Member of the Minnesota House of Representatives from the 26B district 30A (1975–1983), 29B (1983–1993)
- In office January 7, 1975 – January 6, 2003
- Preceded by: Dale Erdahl
- Succeeded by: Tony Cornish (District 24B)

Personal details
- Born: Henry Joseph Kalis March 2, 1937 Easton, Minnesota, U.S.
- Died: September 12, 2018 (aged 81) Albert Lea, Minnesota, U.S.
- Party: Democratic–Farmer–Labor
- Spouse: Violet Rae Johnson ​(m. 1959)​
- Children: 4

= Henry Kalis =

American politician (1937–2018)

Henry Joseph Kalis (March 2, 1937 – September 12, 2018) was an American politician who was a member of the Minnesota House of Representatives, representing southern Minnesota. First elected in 1974, Kalis was reelected every two years until he opted not to seek reelection in 2002. A Democrat, he represented the old Districts 30A and 29B and, later, 26B, which included all or portions of Blue Earth, Faribault, Freeborn, Martin and Waseca counties, changing somewhat through redistricting in 1980 and 1990. He was, along with senators Dennis Frederickson, Earl Renneke and Jim Vickerman, and representatives Gilbert Esau and Wendell Erickson, one of the longest-serving legislators from southern Minnesota in the state's history.

==Early life==
Kalis was born on March 2, 1937, in Easton, Minnesota.
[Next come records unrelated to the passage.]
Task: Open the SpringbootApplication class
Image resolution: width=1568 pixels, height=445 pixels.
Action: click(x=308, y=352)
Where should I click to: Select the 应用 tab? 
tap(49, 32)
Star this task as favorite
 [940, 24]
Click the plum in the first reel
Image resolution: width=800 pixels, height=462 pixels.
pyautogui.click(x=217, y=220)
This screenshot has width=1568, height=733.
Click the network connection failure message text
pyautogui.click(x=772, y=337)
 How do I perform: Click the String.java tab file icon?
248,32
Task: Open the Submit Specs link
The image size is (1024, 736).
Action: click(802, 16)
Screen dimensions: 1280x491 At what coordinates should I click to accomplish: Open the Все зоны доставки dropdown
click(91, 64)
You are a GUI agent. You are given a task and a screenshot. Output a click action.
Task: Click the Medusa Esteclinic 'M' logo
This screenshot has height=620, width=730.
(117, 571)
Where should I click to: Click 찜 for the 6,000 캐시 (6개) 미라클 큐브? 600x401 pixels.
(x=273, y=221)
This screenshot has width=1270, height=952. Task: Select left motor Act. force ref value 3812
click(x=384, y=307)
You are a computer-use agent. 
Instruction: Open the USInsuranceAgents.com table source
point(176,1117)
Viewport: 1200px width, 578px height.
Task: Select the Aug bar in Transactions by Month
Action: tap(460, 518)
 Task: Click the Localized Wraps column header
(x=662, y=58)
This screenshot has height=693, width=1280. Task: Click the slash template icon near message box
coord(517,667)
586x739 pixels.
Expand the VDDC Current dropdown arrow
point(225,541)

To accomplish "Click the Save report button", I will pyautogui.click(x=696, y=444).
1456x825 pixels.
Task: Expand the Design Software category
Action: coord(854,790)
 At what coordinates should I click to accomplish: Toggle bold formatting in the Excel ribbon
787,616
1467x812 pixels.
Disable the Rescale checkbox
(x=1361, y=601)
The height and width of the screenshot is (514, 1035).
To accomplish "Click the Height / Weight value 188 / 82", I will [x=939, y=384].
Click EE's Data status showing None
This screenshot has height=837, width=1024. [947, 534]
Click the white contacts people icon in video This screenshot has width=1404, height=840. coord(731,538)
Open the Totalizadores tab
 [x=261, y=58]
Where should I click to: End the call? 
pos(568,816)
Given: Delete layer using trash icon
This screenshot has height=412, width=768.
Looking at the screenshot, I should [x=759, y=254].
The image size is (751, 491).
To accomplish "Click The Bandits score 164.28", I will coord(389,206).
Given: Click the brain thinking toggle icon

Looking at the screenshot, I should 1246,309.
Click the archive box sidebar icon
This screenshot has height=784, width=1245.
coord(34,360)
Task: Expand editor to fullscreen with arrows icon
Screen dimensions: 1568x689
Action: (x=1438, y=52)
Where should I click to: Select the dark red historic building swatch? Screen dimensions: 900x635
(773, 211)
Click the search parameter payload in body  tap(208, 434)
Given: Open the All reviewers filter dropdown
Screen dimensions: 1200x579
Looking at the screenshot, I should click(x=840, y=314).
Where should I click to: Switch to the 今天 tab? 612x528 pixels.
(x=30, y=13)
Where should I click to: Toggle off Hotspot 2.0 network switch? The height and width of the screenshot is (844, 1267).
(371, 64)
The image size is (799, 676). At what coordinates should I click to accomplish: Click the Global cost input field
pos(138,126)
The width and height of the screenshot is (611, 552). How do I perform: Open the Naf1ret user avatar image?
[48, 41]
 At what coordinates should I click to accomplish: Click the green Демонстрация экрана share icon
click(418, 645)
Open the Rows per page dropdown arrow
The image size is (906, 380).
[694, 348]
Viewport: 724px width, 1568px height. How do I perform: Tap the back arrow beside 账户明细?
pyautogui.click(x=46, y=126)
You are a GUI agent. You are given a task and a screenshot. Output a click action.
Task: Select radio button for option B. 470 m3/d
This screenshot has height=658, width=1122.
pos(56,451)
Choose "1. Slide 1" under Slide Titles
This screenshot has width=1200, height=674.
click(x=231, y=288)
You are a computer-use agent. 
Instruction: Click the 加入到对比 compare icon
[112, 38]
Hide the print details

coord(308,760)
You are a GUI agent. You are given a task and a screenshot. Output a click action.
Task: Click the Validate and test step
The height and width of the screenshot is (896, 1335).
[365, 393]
He graduated from Kiester High School in Kiester, Minnesota, in 1955. He married Violet Rae Johnson on November 28, 1959. They ran a farm together in Walters, until their retirement in 2013 when they moved to Albert Lea.

Kalis served in the United States Army and in the Minnesota National Guard (Company A, 147th Division) for four years before becoming active locally as a town treasurer and a township board member in Foster Township, Faribault County, Minnesota. From 1970 he served as a member of the Faribault County board of commissioners before opting to run for the Minnesota House of Representatives in 1974. He won his seat in the legislature for the Minnesota Democratic–Farmer–Labor Party (DFL) in 1974 despite a strong shift toward the Republican party in southern Minnesota at the time. A fellow representative later said of him, "Henry seemed to win whether it was a good year for Democrats or a bad year for Democrats".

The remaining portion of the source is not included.